Start SELECTED PASSAGE

Local derby in Tokyo

The Tokyo derby (東京ダービー, Tōkyō dābī) is the local derby in
Tokyo, Japan, between fierce capital city rivals FC Tokyo and Tokyo Verdy. The rivalry becomes more intense as both teams share their home ground, the Ajinomoto Stadium.

== History ==
Tokyo Gas FC was founded in 1935 by the employees of Tokyo Gas, and Yomiuri Club was founded in 1969 as a club team supported by Yomiuri Shimbun. Tokyo Gas and Yomiuri Club first met in the Tokyo Metropolitan League in 1970 with Tokyo Gas winning, but they didn't meet again until 2000 because Yomiuri Club was promoted to the Kanto Soccer League. Yomiuri Club moved to Kawasaki in 1992 and went professional as Verdy Kawasaki, and Tokyo Gas changed club name to FC Tokyo and became professional in 1999. FC Tokyo and Verdy Kawasaki first faced each other in the J.League in 2000, but Verdy Kawasaki moved to Tokyo and changed club name to Tokyo Verdy in the next year.

End SELECTED PASSAGE
Start DATA

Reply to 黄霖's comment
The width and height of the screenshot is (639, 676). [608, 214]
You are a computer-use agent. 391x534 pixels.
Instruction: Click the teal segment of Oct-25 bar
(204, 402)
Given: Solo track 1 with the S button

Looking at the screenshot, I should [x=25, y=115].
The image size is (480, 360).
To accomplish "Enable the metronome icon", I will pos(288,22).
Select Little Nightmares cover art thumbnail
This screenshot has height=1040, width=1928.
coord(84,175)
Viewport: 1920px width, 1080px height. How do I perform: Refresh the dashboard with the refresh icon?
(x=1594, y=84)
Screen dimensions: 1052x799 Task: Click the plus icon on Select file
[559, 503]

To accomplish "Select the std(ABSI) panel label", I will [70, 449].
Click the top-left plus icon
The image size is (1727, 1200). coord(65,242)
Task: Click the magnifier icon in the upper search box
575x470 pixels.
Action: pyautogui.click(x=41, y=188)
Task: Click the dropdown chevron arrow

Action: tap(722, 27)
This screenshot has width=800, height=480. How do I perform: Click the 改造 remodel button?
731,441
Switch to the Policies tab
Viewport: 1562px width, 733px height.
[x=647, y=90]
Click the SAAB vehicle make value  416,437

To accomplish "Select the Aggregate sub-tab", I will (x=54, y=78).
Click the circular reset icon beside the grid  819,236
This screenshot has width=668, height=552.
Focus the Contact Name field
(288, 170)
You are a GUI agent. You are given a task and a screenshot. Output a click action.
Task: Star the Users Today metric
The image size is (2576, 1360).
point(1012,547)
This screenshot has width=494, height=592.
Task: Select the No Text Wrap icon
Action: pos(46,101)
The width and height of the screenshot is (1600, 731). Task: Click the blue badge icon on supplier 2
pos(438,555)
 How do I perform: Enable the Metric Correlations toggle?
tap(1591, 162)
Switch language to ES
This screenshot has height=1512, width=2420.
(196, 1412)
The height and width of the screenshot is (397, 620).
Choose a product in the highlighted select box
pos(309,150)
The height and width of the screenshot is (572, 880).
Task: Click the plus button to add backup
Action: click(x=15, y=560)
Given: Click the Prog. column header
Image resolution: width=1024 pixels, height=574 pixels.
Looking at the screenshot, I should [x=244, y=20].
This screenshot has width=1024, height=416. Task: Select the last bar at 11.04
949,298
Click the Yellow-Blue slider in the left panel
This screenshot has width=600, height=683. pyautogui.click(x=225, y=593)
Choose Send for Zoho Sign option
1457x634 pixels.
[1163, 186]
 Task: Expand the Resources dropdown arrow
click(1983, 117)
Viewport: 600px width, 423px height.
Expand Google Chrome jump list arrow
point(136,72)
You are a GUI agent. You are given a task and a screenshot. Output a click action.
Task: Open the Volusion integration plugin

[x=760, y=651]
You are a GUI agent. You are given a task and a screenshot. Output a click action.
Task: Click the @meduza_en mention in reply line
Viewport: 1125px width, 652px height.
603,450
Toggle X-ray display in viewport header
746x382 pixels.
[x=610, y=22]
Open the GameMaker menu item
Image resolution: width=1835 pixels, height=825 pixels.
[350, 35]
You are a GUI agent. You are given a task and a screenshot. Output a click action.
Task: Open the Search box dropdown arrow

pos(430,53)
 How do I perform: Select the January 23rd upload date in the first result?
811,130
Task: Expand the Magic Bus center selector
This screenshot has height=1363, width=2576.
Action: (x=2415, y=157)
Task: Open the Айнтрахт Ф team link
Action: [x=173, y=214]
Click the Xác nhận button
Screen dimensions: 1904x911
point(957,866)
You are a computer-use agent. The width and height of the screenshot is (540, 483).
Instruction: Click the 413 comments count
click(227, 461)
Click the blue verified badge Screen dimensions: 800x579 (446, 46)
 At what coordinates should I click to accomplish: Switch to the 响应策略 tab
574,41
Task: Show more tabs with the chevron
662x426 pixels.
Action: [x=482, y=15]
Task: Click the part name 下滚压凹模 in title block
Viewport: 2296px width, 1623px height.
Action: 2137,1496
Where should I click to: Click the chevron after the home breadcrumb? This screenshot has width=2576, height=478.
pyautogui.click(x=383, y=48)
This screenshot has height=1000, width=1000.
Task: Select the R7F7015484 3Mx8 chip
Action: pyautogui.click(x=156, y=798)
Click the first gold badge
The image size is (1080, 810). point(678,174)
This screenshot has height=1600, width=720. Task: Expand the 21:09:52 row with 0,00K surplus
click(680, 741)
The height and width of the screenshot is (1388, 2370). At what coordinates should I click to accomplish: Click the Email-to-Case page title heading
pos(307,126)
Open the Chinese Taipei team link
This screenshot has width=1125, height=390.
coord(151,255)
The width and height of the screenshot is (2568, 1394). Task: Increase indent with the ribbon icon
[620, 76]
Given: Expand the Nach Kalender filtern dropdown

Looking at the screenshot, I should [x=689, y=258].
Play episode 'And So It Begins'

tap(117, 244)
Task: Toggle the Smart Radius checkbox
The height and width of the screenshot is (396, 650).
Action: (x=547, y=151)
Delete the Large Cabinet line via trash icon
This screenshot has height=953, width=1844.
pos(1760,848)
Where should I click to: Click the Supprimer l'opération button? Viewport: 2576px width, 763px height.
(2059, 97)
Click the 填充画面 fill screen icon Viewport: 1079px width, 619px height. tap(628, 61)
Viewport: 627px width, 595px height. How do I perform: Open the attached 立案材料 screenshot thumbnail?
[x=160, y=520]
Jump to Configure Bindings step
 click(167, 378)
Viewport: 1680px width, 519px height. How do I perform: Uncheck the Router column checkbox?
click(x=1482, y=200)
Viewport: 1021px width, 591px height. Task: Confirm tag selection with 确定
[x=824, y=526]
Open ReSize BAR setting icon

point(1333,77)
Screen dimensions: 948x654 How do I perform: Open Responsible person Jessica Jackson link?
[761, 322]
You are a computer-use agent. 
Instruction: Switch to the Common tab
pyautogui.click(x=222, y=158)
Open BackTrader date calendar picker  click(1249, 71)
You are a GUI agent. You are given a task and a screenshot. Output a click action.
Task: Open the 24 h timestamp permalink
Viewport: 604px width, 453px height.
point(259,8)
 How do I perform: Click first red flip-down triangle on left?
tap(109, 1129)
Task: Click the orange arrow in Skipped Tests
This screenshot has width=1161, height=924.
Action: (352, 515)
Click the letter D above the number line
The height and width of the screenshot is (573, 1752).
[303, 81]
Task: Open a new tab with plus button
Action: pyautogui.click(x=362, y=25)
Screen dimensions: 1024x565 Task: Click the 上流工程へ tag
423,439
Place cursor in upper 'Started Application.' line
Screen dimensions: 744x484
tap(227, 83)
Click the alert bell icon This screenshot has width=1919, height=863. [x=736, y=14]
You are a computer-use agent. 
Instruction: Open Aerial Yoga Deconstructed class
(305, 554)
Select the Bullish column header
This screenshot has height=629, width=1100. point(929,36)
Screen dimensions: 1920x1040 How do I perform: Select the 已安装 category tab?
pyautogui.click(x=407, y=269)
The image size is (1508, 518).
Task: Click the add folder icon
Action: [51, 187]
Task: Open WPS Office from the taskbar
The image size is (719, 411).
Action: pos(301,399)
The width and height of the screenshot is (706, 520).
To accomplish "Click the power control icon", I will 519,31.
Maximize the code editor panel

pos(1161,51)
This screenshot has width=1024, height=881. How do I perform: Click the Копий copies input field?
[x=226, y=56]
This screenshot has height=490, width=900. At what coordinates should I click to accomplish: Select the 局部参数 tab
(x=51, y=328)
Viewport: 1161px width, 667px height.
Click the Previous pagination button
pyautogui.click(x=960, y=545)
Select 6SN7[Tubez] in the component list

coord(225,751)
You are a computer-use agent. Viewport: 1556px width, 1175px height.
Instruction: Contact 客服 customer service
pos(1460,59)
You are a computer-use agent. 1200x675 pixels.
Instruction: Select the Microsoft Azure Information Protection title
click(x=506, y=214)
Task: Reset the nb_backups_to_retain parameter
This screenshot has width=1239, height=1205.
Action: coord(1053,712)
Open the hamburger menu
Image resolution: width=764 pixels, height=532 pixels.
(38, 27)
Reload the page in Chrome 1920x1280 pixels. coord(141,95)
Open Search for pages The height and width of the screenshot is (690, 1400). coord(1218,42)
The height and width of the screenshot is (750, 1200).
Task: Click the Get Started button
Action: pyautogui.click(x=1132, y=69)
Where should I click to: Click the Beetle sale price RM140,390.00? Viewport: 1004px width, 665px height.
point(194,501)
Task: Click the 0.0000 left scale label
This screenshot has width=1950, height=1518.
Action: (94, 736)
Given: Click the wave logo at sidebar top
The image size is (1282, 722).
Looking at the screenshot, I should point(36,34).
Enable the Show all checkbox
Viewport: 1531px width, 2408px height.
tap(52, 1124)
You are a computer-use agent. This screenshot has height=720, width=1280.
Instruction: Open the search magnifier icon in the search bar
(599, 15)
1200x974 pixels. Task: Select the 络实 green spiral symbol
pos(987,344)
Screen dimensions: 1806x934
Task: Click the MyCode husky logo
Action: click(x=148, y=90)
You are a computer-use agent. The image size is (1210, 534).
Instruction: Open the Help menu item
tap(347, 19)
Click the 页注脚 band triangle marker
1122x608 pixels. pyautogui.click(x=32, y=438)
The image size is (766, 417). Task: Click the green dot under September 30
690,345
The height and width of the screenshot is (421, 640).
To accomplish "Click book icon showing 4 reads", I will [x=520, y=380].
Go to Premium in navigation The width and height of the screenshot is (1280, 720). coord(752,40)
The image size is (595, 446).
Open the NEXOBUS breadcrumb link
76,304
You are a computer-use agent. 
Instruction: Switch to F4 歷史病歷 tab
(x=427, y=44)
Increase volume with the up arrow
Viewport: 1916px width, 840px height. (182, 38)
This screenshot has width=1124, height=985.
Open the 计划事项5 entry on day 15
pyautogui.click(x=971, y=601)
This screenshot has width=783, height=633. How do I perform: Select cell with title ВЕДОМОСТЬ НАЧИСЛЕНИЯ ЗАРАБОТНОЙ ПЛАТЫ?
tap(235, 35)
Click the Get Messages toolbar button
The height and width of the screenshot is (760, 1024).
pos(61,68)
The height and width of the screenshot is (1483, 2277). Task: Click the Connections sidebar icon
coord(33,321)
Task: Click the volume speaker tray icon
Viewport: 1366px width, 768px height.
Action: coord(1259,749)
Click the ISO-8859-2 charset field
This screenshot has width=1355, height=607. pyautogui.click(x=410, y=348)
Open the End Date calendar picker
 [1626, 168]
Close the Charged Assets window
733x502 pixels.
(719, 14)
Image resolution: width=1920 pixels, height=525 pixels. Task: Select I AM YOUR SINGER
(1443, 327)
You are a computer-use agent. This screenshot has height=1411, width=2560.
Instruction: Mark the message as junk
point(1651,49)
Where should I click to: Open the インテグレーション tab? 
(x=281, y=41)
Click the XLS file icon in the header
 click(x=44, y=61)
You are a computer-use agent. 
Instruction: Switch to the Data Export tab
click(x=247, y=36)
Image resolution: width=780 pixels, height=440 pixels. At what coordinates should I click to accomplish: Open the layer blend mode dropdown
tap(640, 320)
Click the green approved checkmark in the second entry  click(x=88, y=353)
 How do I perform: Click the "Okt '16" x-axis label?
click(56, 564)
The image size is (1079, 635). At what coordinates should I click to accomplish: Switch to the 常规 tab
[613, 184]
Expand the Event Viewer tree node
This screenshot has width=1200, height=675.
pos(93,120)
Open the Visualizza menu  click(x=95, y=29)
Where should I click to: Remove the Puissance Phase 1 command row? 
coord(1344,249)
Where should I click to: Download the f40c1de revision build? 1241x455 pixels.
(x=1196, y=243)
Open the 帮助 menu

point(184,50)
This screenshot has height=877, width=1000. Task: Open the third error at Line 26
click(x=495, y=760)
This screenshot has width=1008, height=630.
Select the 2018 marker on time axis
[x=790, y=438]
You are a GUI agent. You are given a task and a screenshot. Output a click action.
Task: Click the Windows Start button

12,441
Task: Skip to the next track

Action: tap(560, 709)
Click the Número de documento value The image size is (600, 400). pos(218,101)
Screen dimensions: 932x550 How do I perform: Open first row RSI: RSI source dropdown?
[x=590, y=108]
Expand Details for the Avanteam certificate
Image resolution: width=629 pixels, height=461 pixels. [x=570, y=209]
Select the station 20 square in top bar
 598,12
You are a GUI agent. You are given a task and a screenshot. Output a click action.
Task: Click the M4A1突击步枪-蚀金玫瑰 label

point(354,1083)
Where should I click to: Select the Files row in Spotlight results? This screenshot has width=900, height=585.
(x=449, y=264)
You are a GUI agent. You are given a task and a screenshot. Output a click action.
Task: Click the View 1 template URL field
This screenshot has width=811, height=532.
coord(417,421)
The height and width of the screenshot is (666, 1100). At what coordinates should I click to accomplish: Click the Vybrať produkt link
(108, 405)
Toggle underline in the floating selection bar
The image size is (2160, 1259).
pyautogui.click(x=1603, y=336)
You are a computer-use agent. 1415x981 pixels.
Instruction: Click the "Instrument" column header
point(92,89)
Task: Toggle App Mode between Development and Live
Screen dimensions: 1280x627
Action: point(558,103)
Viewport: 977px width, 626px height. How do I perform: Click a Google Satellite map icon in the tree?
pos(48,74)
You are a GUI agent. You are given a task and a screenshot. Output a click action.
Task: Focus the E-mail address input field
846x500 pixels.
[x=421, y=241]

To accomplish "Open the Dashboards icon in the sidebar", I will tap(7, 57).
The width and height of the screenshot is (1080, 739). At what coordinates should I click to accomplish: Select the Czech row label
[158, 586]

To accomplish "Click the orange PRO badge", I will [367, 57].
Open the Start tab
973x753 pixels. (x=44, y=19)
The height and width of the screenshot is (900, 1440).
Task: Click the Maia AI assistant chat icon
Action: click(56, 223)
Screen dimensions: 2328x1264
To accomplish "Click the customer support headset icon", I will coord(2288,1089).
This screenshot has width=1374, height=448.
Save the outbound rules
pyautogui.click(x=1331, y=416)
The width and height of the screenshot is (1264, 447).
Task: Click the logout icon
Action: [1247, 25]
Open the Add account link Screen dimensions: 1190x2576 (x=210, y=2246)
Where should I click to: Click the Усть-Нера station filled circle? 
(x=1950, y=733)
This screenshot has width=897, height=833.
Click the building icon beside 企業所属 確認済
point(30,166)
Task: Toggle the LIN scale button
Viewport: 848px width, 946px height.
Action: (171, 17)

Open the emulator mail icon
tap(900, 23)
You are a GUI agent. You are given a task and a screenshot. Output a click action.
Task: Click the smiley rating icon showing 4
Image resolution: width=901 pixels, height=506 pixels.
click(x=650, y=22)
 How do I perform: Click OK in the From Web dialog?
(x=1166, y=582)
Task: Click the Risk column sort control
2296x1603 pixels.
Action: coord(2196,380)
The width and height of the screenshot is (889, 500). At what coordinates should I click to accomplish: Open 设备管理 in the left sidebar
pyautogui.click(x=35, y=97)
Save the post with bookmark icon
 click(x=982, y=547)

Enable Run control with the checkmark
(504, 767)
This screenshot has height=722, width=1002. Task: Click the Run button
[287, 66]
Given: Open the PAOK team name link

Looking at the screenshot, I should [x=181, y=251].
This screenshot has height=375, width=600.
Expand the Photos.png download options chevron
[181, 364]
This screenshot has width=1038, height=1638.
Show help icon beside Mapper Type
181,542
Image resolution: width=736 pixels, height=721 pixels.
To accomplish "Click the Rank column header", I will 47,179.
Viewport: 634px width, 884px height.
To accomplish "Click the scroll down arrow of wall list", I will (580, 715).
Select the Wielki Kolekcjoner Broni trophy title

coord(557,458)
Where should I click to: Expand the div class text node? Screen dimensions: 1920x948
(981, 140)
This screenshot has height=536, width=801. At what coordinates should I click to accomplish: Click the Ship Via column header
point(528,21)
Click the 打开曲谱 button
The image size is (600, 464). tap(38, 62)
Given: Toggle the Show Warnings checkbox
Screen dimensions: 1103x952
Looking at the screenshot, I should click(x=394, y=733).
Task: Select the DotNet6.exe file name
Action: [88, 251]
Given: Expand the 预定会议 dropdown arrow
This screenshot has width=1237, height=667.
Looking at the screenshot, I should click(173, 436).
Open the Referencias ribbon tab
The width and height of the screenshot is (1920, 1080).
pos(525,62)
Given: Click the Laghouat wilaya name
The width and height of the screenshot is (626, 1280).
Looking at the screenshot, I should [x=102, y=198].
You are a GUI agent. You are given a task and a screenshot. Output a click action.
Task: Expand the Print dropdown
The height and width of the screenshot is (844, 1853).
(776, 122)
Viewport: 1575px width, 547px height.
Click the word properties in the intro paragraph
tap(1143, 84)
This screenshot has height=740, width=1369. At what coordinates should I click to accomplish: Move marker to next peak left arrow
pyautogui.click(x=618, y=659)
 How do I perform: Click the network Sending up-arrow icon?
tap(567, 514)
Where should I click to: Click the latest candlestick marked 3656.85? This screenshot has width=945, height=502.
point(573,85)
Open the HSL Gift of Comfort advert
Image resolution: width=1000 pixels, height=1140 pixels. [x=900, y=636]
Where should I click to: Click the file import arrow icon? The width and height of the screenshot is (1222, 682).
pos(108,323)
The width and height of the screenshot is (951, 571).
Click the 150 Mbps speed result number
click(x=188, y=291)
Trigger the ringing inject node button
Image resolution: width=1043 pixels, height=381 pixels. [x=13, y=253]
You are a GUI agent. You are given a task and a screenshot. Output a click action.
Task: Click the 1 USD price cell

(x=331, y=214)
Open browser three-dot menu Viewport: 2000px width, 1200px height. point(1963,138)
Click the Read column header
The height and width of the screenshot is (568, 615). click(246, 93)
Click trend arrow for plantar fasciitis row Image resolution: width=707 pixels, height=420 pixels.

End DATA

# TO BE DONE:
1. Using the Tokyo derby text, decide whether each statement agrees with it: (a) Tokyo Gas FC was founded in 1935; (b) Tokyo Gas and Yomiuri Club met again in the Tokyo Metropolitan League the year after their first match; (c) FC Tokyo and Tokyo Verdy play at separate home grounds. Answer yes or no for each, quoting the words of the text that decide it.
2. Continue the Tokyo derby text for a few sentences from the point where it stops.
These records were taken from a separate source.

# RESPONSES IN ORDER:
1.
(a) Yes: "Tokyo Gas FC was founded in 1935 by the employees of Tokyo Gas"
(b) No: "they didn't meet again until 2000"
(c) No: "both teams share their home ground, the Ajinomoto Stadium"

2.
The Tokyo derby is known as one of the most controversial derby matches in Japan. Yomiuri Club applied to use National Stadium in Tokyo as their home stadium in preparation for the start of the professional league, and the stadium was also welcomed, but the J.League rejected the request, so Verdy Kawasaki had to use Todoroki Athletics Stadium as their home stadium. While J.League chairman Saburo Kawabuchi advocated a community-based approach, Yomiuri Shimbun president and Verdy Kawasaki owner Tsuneo Watanabe was in conflict with Kawabuchi over corporatism, calling the club Yomiuri Verdy and its official name Yomiuri Nippon Soccer Club. As a result, when Verdy Kawasaki moved to Tokyo Stadium in Chofu in 2001, FC Tokyo already had a large local following. On the 9 July 2005 derby, the FC Tokyo's ultras threw an ashtray at Tokyo Verdy 1969 supporters and injuring three. On the 8 June 2008 derby, the Tokyo Verdy's ultras assaulted three FC Tokyo supporters. On the 4 May 2011 derby, the FC Tokyo's ultras clashed with a security guard and injuring him. On the 12 July 2023 derby, the FC Tokyo's ultras set off pyrotechnics at the stadium and destroyed the Tokyo Verdy sign by hurling raw eggs at it.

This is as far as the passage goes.